> [Assignment] Among the records below, find the line that has "This screenshot has width=821, height=375."; from there, give the lines again exactly, and stop after the line that has "Given: Click the open".

> [Task inputs]
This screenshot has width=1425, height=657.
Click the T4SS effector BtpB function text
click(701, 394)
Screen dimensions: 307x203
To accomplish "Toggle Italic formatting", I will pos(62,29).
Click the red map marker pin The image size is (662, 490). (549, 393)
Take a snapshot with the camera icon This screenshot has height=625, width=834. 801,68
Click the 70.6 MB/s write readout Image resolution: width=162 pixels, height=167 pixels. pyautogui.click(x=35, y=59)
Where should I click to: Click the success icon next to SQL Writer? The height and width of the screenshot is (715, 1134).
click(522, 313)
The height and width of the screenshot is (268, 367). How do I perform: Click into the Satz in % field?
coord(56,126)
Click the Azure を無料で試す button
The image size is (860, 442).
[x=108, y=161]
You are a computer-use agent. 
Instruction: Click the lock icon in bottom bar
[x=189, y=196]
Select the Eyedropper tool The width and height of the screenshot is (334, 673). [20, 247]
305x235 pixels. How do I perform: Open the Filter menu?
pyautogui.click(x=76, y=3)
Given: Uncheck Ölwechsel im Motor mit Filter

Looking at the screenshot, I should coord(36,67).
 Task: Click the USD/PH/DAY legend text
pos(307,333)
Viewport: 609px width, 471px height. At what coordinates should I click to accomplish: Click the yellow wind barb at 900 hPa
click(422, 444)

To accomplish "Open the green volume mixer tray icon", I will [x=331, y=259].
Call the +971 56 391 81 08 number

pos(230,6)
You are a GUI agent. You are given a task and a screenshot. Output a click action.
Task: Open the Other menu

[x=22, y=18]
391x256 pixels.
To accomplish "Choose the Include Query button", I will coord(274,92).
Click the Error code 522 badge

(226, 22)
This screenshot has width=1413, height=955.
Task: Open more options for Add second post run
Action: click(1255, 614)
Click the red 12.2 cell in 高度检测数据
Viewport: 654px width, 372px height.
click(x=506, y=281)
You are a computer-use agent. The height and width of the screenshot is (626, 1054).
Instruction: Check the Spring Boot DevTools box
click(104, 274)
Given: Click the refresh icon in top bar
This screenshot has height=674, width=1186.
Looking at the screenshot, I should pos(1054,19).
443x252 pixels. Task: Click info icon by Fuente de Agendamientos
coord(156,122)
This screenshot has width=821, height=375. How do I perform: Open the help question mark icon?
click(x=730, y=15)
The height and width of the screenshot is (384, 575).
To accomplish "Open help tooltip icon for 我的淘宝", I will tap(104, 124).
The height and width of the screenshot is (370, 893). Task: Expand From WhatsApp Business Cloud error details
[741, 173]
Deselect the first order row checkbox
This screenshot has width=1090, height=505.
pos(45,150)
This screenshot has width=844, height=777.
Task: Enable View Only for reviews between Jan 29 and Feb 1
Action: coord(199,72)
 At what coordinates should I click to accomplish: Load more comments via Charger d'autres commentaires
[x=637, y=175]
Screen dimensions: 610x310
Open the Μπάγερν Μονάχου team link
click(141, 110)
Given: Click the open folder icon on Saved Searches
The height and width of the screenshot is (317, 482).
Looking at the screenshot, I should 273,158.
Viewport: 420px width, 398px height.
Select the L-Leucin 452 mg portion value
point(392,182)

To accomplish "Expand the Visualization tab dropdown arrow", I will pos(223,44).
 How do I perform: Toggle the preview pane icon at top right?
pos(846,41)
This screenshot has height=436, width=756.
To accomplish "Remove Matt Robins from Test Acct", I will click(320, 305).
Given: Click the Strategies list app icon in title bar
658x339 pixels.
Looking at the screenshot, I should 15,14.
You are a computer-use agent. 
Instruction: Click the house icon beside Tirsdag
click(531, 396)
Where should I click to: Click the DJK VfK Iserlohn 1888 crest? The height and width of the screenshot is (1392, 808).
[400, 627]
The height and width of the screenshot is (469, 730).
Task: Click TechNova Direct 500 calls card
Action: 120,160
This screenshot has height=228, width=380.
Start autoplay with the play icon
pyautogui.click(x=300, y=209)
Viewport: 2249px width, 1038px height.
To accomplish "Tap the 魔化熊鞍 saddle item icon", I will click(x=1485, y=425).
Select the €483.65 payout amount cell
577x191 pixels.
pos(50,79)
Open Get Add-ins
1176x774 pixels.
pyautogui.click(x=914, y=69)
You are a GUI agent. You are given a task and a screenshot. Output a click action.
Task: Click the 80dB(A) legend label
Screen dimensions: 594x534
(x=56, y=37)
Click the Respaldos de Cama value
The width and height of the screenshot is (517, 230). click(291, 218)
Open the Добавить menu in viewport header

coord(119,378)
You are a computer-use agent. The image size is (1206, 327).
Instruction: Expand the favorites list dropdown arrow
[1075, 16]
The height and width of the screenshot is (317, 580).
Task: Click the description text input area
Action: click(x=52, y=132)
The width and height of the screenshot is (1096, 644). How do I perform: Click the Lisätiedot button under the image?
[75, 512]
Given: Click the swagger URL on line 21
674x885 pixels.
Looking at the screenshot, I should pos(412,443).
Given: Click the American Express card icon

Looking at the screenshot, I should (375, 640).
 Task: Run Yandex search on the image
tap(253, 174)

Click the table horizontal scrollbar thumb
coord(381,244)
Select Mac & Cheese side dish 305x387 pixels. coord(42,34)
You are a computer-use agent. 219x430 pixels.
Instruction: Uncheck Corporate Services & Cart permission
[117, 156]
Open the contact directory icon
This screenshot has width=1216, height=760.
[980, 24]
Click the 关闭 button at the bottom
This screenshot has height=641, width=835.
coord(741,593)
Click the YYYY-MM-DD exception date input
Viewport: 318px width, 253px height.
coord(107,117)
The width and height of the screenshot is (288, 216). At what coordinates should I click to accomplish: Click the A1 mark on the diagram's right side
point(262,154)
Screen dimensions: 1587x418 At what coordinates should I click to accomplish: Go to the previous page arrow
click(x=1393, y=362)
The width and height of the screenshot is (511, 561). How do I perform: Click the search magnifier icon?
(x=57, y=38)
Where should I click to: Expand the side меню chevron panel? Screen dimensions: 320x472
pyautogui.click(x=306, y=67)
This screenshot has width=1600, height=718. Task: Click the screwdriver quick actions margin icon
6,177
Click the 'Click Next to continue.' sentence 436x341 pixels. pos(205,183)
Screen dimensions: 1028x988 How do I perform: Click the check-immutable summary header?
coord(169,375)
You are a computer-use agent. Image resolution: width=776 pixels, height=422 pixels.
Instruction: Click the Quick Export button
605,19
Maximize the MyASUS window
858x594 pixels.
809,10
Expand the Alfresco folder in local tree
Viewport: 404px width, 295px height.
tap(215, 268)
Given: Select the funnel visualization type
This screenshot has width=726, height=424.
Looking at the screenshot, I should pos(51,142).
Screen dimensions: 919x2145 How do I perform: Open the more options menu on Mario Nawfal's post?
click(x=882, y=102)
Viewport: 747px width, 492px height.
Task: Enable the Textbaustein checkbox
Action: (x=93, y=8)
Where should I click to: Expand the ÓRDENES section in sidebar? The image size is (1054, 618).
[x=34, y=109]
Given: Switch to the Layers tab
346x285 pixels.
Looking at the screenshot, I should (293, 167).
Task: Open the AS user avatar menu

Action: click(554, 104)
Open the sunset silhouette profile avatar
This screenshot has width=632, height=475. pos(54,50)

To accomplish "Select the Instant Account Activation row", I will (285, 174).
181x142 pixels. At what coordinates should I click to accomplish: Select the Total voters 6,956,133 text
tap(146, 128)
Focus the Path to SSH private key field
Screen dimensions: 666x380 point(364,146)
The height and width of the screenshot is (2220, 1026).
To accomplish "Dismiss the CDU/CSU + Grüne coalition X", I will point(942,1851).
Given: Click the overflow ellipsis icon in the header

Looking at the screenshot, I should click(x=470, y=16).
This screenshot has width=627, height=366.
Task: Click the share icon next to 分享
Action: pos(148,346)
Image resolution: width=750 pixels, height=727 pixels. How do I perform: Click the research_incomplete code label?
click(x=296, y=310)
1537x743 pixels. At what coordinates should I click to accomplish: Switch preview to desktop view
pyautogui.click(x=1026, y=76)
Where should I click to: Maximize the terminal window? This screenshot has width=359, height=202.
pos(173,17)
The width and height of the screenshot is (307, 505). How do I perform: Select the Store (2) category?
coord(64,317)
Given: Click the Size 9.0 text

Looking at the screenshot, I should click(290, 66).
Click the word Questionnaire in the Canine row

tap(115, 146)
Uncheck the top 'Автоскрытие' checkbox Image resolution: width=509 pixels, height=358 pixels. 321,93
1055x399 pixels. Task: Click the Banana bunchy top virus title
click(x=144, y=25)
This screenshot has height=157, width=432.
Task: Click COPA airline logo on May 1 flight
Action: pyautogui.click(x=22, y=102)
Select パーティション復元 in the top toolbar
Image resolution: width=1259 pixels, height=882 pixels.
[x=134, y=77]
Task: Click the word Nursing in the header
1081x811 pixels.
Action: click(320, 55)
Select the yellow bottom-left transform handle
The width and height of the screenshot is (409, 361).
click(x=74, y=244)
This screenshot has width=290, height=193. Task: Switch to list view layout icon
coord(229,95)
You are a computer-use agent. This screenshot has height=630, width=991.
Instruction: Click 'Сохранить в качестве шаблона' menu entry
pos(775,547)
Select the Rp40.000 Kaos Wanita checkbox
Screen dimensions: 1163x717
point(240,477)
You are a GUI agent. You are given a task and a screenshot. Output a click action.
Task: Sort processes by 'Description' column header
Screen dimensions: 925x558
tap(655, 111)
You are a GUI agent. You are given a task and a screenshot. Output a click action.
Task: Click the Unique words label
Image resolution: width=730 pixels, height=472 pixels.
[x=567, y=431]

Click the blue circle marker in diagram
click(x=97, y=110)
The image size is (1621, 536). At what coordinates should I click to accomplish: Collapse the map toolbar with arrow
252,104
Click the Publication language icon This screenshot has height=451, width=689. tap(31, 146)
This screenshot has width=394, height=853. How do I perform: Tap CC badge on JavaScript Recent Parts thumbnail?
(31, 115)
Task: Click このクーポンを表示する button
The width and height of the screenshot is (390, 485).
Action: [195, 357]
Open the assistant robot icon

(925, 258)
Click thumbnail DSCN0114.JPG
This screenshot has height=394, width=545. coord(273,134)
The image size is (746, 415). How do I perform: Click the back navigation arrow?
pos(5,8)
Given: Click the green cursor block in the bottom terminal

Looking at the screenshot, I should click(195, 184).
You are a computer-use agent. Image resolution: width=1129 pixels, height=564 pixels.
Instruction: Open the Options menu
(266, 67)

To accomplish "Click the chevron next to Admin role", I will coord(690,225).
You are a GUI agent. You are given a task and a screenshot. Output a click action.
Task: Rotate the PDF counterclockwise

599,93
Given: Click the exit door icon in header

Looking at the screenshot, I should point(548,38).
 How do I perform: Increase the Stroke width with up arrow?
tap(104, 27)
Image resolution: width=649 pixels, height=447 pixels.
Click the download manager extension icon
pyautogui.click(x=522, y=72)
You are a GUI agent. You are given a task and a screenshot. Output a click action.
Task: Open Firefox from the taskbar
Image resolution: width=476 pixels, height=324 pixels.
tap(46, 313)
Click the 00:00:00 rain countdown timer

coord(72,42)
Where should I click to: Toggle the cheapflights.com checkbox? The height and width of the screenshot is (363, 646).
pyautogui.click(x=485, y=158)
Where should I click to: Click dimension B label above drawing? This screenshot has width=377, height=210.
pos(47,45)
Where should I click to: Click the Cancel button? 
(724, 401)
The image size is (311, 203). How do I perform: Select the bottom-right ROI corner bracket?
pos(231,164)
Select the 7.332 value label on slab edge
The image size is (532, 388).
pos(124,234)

> [Task answer]
This screenshot has width=821, height=375. How do I perform: Open the help question mark icon?
click(x=730, y=15)
The height and width of the screenshot is (384, 575).
To accomplish "Open help tooltip icon for 我的淘宝", I will tap(104, 124).
The height and width of the screenshot is (370, 893). Task: Expand From WhatsApp Business Cloud error details
[741, 173]
Deselect the first order row checkbox
This screenshot has width=1090, height=505.
pos(45,150)
This screenshot has width=844, height=777.
Task: Enable View Only for reviews between Jan 29 and Feb 1
Action: coord(199,72)
 At what coordinates should I click to accomplish: Load more comments via Charger d'autres commentaires
[x=637, y=175]
Screen dimensions: 610x310
Open the Μπάγερν Μονάχου team link
click(141, 110)
Given: Click the open folder icon on Saved Searches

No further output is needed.